## start TASK DATA

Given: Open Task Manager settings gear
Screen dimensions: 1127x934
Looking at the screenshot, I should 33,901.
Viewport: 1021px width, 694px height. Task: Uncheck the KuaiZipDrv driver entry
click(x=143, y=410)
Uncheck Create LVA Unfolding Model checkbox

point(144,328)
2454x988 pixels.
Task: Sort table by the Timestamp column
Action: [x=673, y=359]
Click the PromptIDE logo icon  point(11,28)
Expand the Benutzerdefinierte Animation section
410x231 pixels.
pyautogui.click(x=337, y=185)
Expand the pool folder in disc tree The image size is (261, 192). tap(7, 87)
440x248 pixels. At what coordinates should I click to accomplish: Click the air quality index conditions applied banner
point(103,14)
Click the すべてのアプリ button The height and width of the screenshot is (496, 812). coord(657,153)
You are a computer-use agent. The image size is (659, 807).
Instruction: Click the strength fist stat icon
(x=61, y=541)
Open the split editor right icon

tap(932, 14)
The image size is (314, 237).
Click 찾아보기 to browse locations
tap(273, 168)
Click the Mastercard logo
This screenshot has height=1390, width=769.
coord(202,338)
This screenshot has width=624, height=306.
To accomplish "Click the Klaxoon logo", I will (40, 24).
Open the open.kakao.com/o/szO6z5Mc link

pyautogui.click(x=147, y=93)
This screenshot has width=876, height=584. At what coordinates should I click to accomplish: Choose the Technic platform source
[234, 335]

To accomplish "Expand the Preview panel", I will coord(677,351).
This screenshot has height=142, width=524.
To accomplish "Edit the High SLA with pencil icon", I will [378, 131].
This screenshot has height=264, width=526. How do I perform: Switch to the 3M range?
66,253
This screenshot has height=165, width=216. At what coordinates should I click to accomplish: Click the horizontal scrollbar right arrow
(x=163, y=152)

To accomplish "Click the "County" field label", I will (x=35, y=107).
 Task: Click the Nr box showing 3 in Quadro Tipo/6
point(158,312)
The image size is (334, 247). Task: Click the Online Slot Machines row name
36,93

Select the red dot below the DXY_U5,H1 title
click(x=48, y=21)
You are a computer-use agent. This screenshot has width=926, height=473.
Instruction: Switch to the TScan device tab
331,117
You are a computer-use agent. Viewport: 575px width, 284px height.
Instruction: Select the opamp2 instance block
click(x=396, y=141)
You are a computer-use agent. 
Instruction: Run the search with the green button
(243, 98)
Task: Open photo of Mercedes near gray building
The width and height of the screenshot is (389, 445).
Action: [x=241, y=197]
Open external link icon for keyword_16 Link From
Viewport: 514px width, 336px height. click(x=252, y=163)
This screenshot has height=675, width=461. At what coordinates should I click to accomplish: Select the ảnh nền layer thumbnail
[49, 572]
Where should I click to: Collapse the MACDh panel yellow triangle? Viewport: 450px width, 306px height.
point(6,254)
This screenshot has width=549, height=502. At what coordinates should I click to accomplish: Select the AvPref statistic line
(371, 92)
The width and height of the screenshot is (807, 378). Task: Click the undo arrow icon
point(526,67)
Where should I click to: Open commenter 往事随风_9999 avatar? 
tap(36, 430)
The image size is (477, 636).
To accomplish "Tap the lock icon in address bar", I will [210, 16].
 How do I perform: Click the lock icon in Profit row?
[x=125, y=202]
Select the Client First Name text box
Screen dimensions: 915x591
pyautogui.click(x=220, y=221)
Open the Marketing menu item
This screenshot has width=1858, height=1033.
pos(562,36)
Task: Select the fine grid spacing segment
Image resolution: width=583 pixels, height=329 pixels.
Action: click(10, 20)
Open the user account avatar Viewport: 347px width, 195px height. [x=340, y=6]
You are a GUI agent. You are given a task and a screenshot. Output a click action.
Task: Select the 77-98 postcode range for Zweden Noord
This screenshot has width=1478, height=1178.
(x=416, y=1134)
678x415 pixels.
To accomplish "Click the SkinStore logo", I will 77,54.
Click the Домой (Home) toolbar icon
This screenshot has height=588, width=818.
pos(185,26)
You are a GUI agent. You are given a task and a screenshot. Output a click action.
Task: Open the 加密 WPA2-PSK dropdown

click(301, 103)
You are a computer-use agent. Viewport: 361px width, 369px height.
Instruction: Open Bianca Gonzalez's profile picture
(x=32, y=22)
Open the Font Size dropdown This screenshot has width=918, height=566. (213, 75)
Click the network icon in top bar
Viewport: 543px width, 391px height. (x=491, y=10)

## end TASK DATA

> [EXERCISE GOAL]:
Copy the rows from the start of the rows through the line that contains "Action: [x=673, y=359]", including that line, with every line reproduced verbatim.

> [SOLUTION]:
Given: Open Task Manager settings gear
Screen dimensions: 1127x934
Looking at the screenshot, I should 33,901.
Viewport: 1021px width, 694px height. Task: Uncheck the KuaiZipDrv driver entry
click(x=143, y=410)
Uncheck Create LVA Unfolding Model checkbox

point(144,328)
2454x988 pixels.
Task: Sort table by the Timestamp column
Action: [x=673, y=359]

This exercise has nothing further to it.